SELECTED EXTRACT.
Thoughts On The Recent Nominations

Okay, I've been fielding a lot of questions from friends lately asking what I think about the recent nominations. I don't have to tell you that there have been a lot of surprises -- the obvious candidates doing what they were supposed to do, but just not in the way that they were supposed to do it.

Let's start with the big contenders: after the time spent laying the groundwork, everyone knew that Lord of the Rings was going to come on strong in Iowa, but the real shocker was that there were no acting nominations -- nabbed, obviously, by the insurgent Kerry. Now he's enjoying the reverse side of that press negativity that had written him off as recently as two weeks ago: the Kerry surge created that "everybody loves a winner" feeling that carried Lord of the Rings to a commanding lead in New Hampshire and has Peter Jackson a sure lock for the Vice-President nomination.

But here's the tricky part: a strong military feeling in the voters has been pushing not only Vietnam Vet Kerry, but also Master and Commander, and New Hampshire was the real battleground. Thus, Best Actor turned into a three-way fight between men with proven credentials: Sean Penn (Golden Globe winner for Mystic River), Bill Murray (Golden Globe winner for Lost in Translation), and Wesley Clark (Commander of NATO forces in Bosnia). At this point, it's just a crap shoot as to who can prove to the voters that he has the gravitas to deserve the nod, but look for a surprising showing from Johnny Depp, whose strong anti-Navy position is a sharp contrast to the other contenders and whose rousing antics really fired up the base. But he's still a pirate, no matter what he managed to do in Vermont, and a lot of voters who flirted with his charm won't commit when it comes time to get hitched.

And there's just no way to talk about the nomination fight without mentioning the backlash. Howard Weinstein used his newly-minted Internet campaigning machine to rise to an unexpected dominance, but he peaked too early when he used his sway to get "Chocolat" onto the cover of "The Nation," which left only enough influence to get lefty-darling Kucinich another nomination. (Weinstein owed it to Kucinich to make up for his disappointment at losing Chicago to that overhyped, underwhelming ham with the putty nose, Lieberman. "Joementum" my ass -- he'll always be Mr. Tom Cruise to me.) After that stumble, the rumors that Weinstein was "unbalanced" and had shouted "Miramax" at Sundance petered out the momentum completely and kept him to a surprisingly poor result. That left the field open for a studio release about a horse with a big heart that just wouldn't quit -- John Edwards -- to come from nowhere to post a strong showing. With that kind of feel-good populism matched with a glossy sheen, there was just no room for the "independent." The small-potatoes hippie stuff was fun for a while, but it's going to be the big money boys when the rubber meets the road.

And it has also been a remarkable time for the ladies as well. The women that bared it all won it all: Charlize, Diane, Naomi. But Judy Steinberg Dean played it close to the chest and failed to ignite the base. As for the nomination of Shoreh Aghdashloo, it seems obvious that no one is ready to vote for a woman of color, so her campaign must be nothing more than a vanity project.

It seems that we're looking at a horse race at this point. Until we get a little further down the road, there's just no way to tell who will have that golden chance to walk down the aisle, look straight into the TV cameras, and spew a line of self-serving bullsh*t.

INFORMATION SHOWN.
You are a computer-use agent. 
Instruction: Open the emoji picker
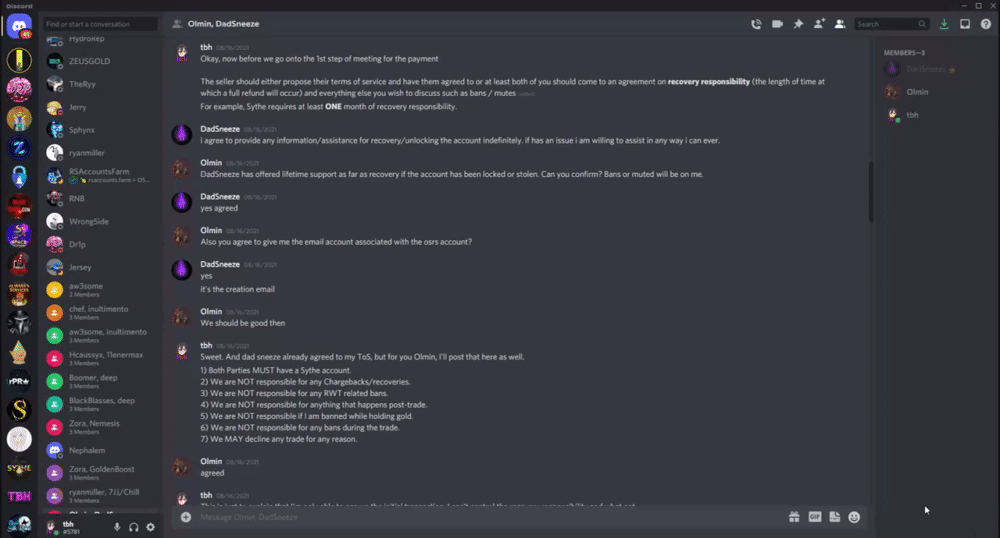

--

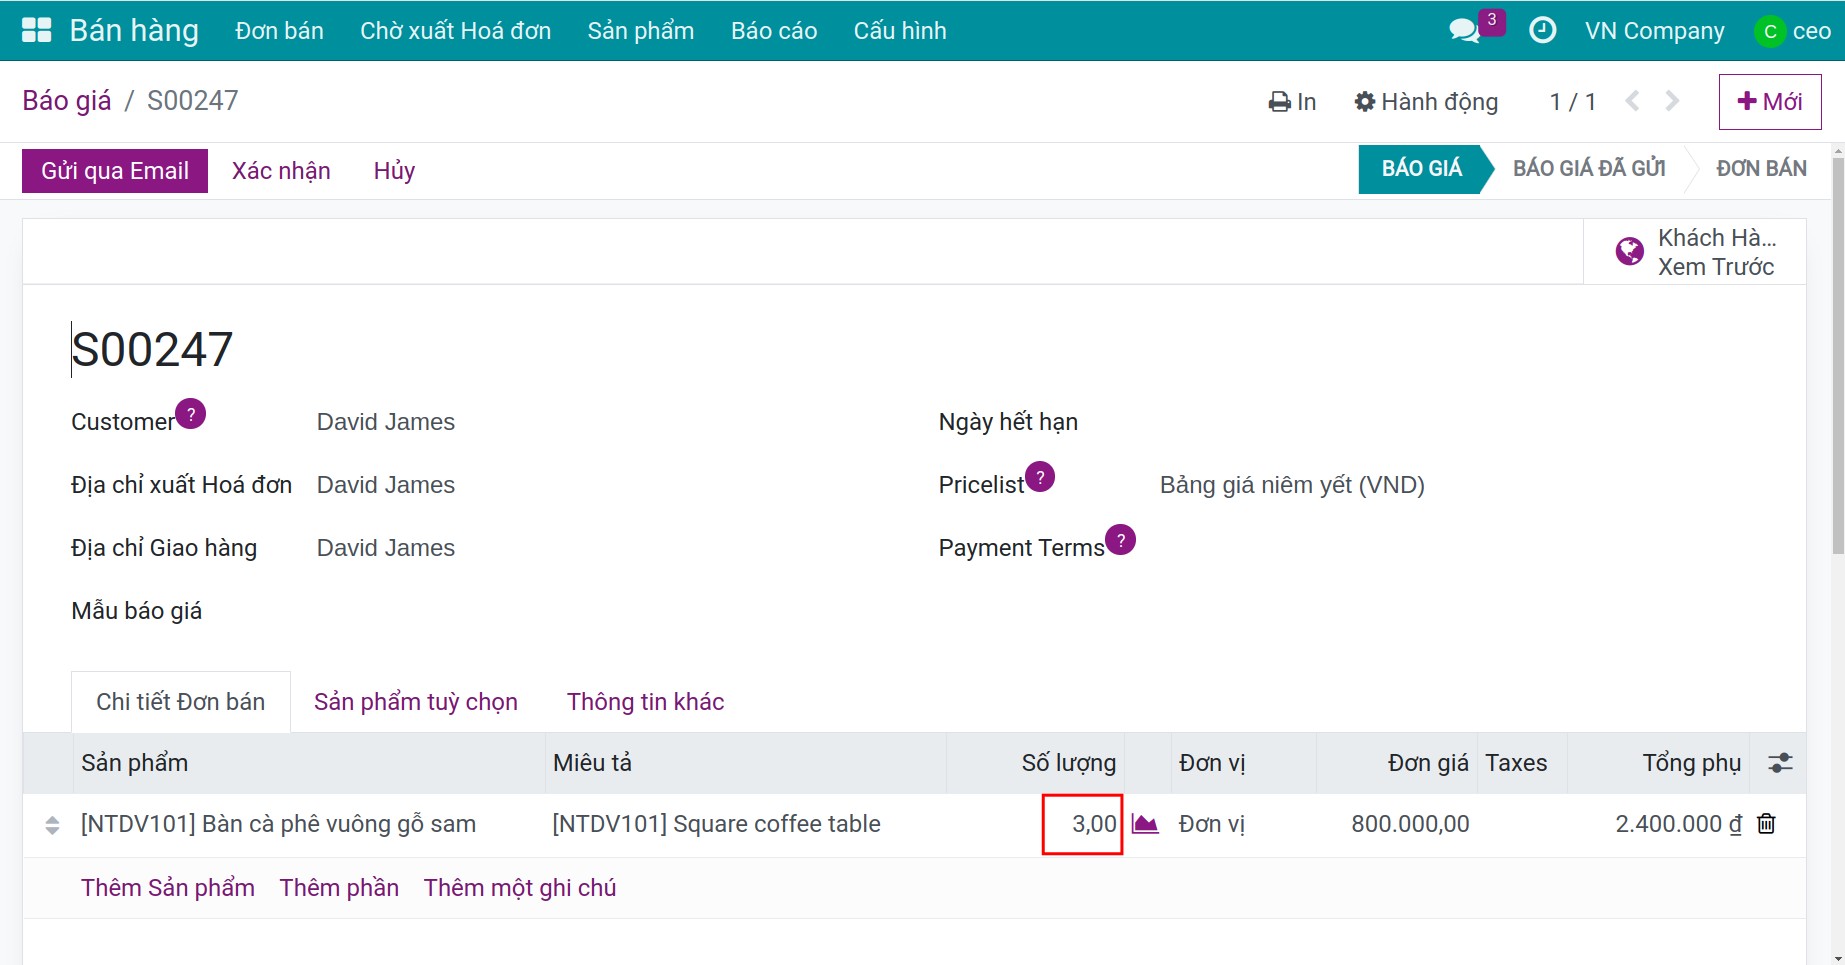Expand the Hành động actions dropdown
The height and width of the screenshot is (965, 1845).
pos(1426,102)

--

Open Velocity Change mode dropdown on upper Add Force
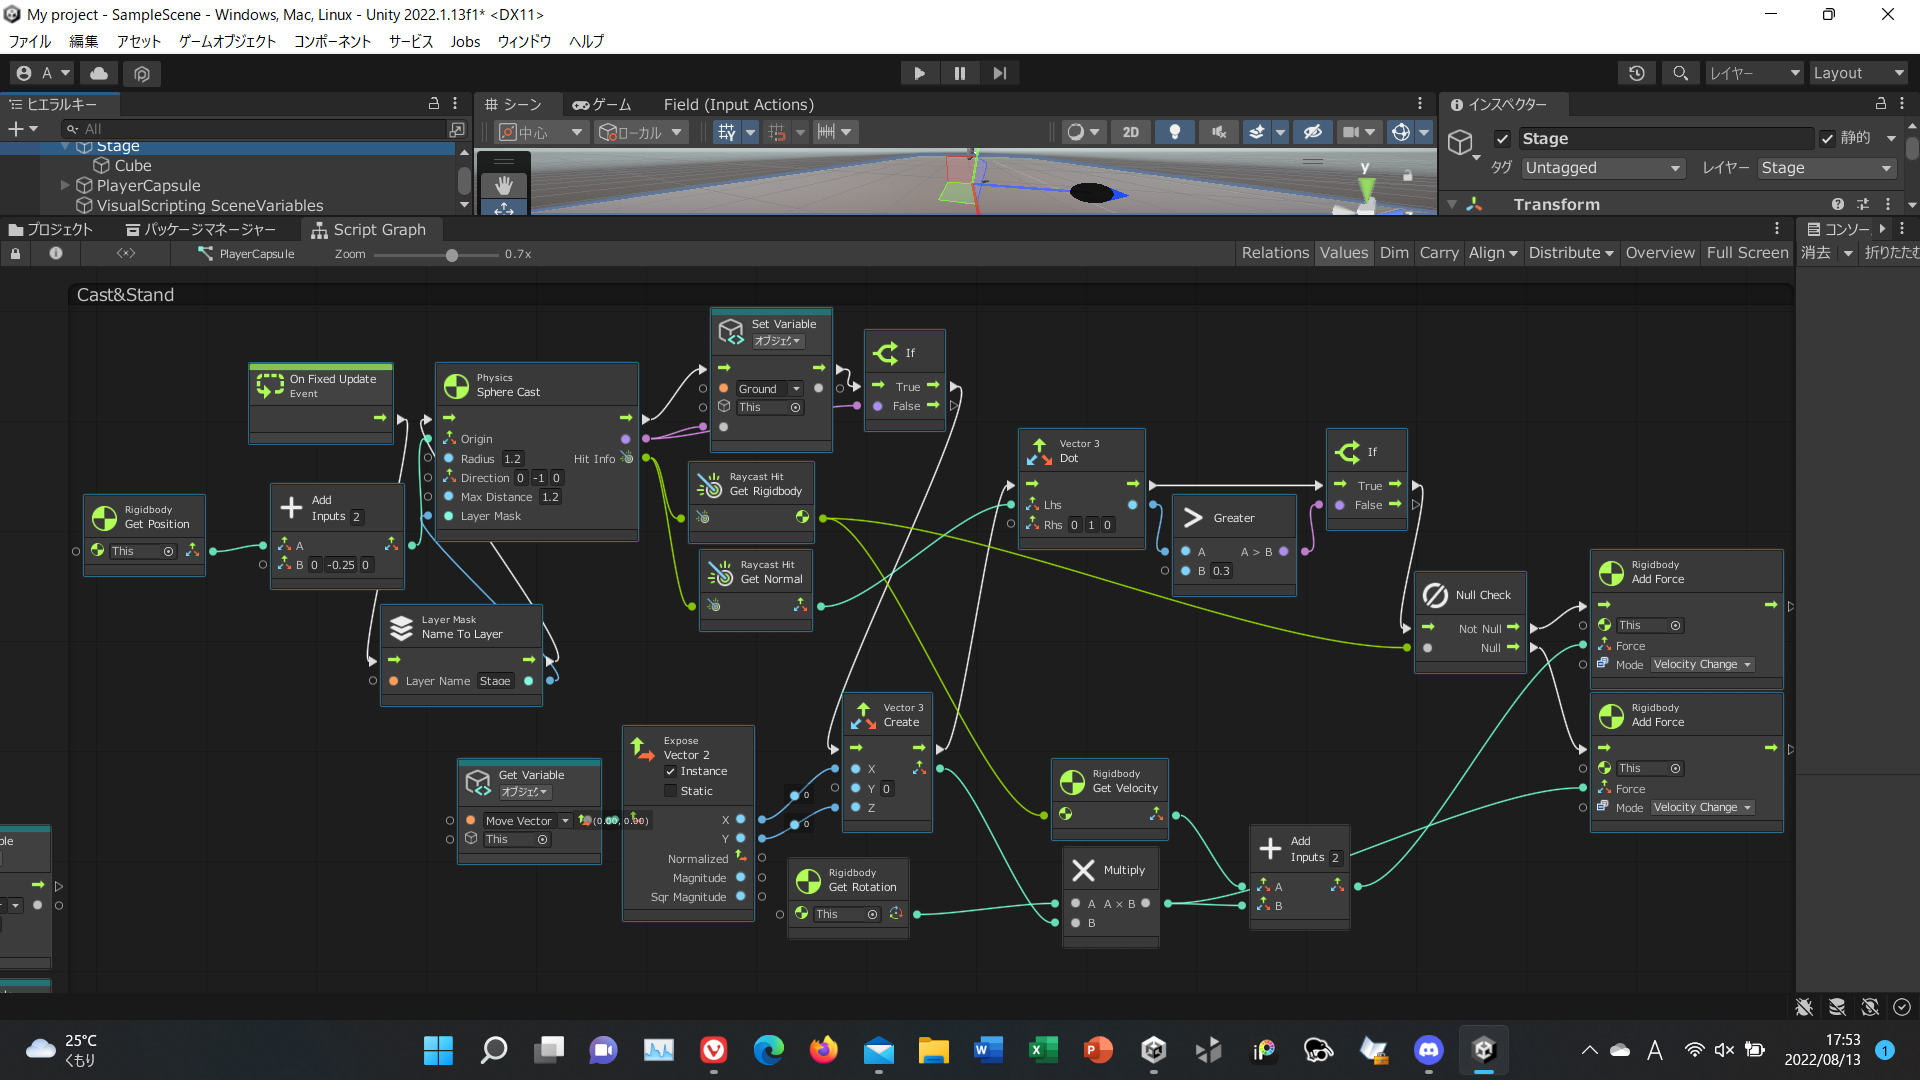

TASK TO COMPLETE.
Reproduce the stretch of the nominations post from "Okay, I've been" through "the Vice-President nomination.". These items have nothing to do with the nominations post.

FINISHED TASK.
Okay, I've been fielding a lot of questions from friends lately asking what I think about the recent nominations. I don't have to tell you that there have been a lot of surprises -- the obvious candidates doing what they were supposed to do, but just not in the way that they were supposed to do it.

Let's start with the big contenders: after the time spent laying the groundwork, everyone knew that Lord of the Rings was going to come on strong in Iowa, but the real shocker was that there were no acting nominations -- nabbed, obviously, by the insurgent Kerry. Now he's enjoying the reverse side of that press negativity that had written him off as recently as two weeks ago: the Kerry surge created that "everybody loves a winner" feeling that carried Lord of the Rings to a commanding lead in New Hampshire and has Peter Jackson a sure lock for the Vice-President nomination.